Joerg Schilling wrote:

> >From nickm at cream.org Thu Jan 24 23:36:01 2002
> 
> >The German company is talking utter rubbish. Even if the GPL were
> >shown to be invalid in German Contract Law (which is unlikely), this
> >would not suddenly cause you to lose your standard copyright - it
> >would not magically revert to the public domain!

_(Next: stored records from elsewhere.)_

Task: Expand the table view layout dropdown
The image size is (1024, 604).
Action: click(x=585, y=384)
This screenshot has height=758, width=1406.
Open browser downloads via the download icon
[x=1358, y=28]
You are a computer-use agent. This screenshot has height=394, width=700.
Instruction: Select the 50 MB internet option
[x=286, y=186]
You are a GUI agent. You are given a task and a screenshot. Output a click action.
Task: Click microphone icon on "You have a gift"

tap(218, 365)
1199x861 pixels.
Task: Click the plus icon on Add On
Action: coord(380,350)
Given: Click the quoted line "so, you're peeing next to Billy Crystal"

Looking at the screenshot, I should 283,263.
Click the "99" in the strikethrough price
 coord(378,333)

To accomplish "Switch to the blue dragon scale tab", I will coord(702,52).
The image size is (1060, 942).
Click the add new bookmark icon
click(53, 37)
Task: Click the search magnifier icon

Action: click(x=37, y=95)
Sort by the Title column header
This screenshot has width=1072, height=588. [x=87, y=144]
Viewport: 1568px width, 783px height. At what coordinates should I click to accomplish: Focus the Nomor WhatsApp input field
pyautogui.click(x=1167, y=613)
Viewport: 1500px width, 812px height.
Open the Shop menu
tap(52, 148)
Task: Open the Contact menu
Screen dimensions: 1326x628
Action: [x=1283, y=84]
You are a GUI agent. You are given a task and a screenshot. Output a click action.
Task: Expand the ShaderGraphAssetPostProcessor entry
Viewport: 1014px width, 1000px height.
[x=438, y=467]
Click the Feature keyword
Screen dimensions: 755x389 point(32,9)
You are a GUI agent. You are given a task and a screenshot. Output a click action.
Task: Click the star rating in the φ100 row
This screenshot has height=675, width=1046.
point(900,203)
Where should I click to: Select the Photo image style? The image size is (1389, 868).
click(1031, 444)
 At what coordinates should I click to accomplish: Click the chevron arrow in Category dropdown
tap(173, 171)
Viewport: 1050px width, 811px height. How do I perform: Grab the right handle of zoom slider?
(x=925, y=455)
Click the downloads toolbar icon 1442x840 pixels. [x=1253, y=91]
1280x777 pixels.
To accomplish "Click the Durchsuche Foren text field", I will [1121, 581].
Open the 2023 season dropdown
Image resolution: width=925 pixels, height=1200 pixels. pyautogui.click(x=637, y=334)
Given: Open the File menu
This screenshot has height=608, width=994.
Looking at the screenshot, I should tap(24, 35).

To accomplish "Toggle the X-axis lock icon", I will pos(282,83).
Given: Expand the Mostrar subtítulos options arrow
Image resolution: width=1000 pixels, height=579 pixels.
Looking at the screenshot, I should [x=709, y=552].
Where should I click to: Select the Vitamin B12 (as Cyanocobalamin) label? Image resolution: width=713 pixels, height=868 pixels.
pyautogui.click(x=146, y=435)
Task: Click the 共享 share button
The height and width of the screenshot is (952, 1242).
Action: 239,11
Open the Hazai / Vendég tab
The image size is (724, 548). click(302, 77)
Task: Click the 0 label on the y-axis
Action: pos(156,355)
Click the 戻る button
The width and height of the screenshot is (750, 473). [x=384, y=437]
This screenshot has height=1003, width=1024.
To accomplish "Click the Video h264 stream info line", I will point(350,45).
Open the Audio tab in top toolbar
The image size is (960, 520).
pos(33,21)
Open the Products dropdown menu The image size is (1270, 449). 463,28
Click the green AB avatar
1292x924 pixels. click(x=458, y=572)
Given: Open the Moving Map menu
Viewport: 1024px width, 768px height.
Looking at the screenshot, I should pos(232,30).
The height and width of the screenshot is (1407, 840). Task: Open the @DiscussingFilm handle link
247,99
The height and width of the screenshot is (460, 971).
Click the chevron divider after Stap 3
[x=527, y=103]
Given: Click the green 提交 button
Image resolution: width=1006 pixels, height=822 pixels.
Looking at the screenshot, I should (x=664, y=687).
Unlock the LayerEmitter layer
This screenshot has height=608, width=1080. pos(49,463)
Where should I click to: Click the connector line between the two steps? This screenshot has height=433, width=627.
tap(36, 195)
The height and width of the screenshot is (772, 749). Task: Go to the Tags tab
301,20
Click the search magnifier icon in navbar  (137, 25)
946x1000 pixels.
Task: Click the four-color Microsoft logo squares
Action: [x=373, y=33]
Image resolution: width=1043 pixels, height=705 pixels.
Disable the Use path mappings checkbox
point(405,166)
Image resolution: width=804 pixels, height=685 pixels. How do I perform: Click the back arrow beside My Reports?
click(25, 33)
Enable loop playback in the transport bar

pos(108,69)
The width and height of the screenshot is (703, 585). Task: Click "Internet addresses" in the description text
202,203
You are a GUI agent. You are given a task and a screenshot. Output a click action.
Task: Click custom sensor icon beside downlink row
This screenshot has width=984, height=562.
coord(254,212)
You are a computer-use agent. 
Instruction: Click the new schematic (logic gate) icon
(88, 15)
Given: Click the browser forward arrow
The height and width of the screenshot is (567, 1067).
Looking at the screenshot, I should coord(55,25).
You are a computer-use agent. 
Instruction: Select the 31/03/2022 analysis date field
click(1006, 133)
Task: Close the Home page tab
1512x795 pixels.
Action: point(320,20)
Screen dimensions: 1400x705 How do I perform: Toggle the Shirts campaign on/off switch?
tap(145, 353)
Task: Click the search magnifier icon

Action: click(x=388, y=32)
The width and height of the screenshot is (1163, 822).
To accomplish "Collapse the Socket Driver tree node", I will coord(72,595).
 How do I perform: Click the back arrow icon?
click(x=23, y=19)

The very best they
> >can hope for is the even MORE restrictive general protection that
> >copyright affords you.
> 
> Sure, in Germany it is impossible to give away "authorship rights".
> You will not loose your standard copyright, this is what my lawyer told me.
> .... but as I cannot enforce GPL, I cannot force the person to e.g.
> publish the part of the new source that has been created by this person.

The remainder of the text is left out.